A more-detailed tutorial on how to produce forecasts of crime using the fable framework in R is included in the online supplementary material accompanying this article.

*Figure 2: Example ARIMA forecast of monthly crime counts.*

Several R packages are available for forecasting time-series data. The *fable* framework was chosen because it can produce forecasts with the parameters selected automatically. This is done by automatically producing multiple forecasts based on different parameters and choosing the parameters that produce the smallest forecast error, i.e. the smallest difference between the actual values in the time series and the values predicted by the forecast (Hyndman & Khandakar, 2007). This semi-automatic forecasting means analysts are not required to develop expertise in selecting parameters or spend time manually identifying the optimal parameter values.

> _Data entries_:
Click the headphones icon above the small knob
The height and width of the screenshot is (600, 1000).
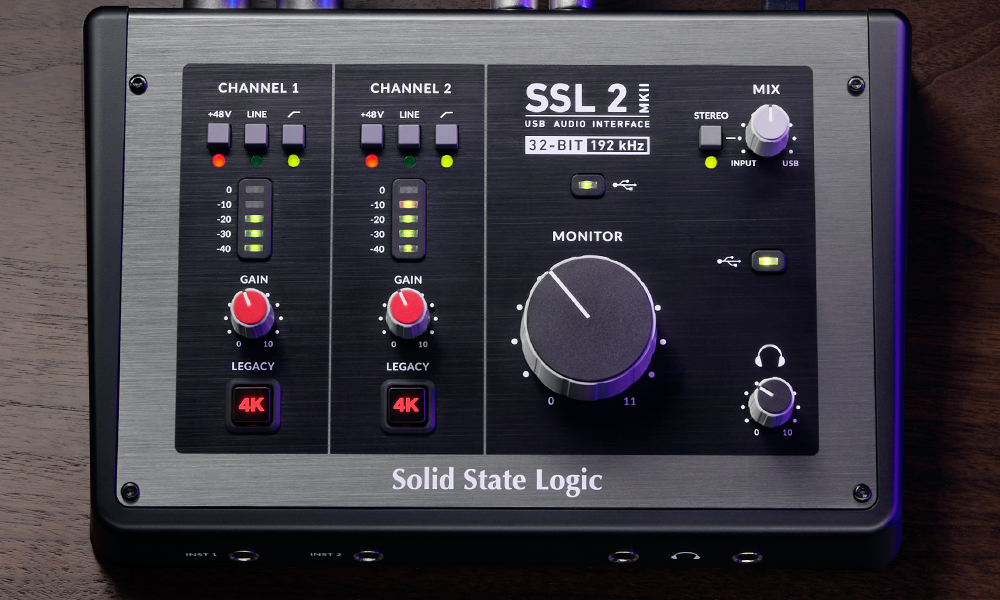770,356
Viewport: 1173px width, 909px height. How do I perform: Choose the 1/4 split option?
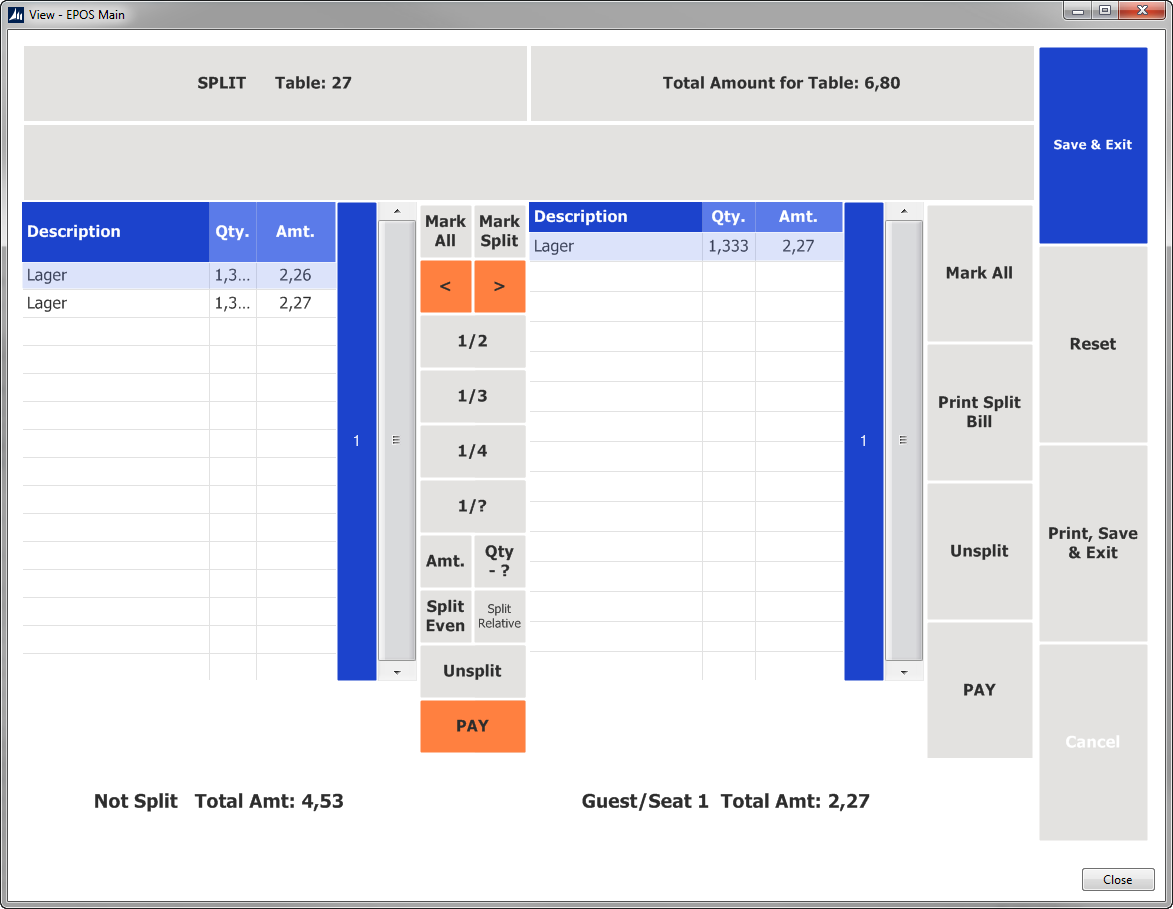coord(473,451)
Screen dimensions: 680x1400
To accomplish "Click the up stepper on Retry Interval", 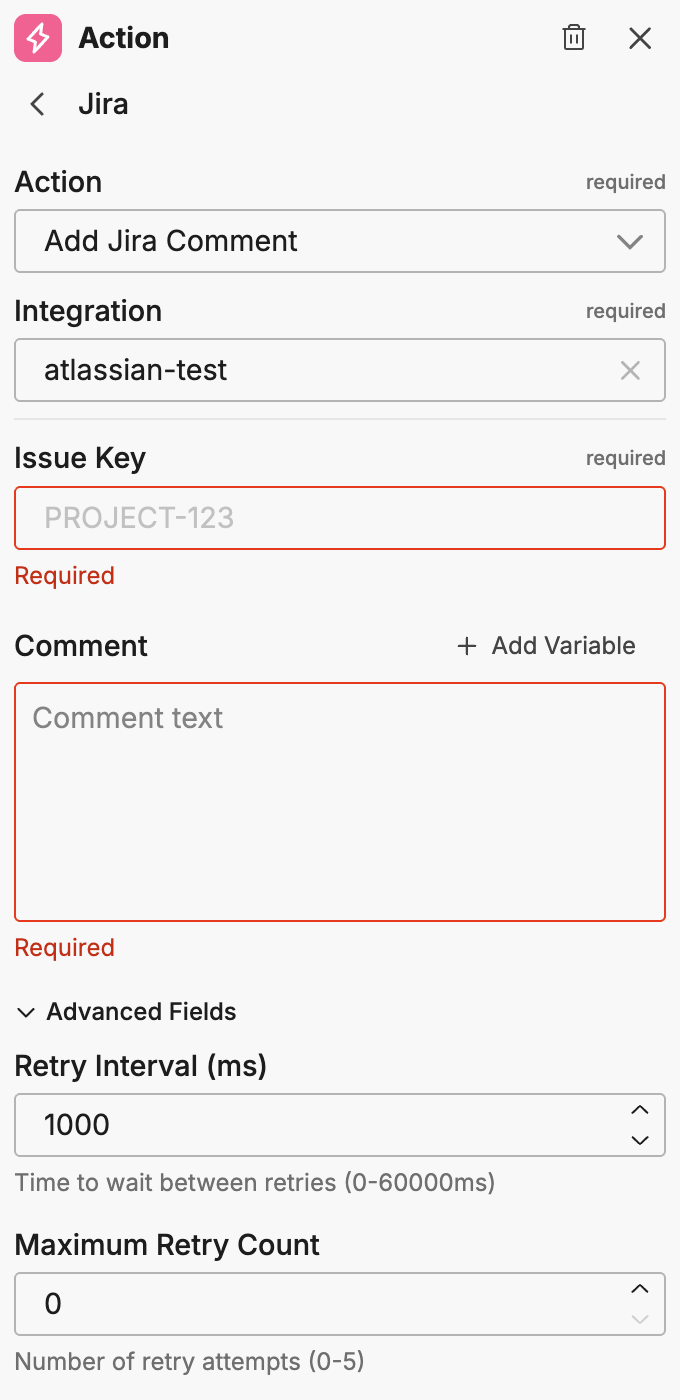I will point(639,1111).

> _Your objective_: Decide whether each statement agrees with the passage on crime forecasting, answering yes or no and quoting the deciding words. 1. The fable framework is the only R package available for forecasting time-series data. 2. The fable framework can select forecast parameters automatically. 3. Semi-automatic forecasting requires analysts to identify the optimal parameter values manually. The entries play no part in this exercise.

> _Finished answer_:
1. No: "Several R packages are available for forecasting time-series data."
2. Yes: "it can produce forecasts with the parameters selected automatically"
3. No: "analysts are not required to develop expertise in selecting parameters or spend time manually identifying the optimal parameter values"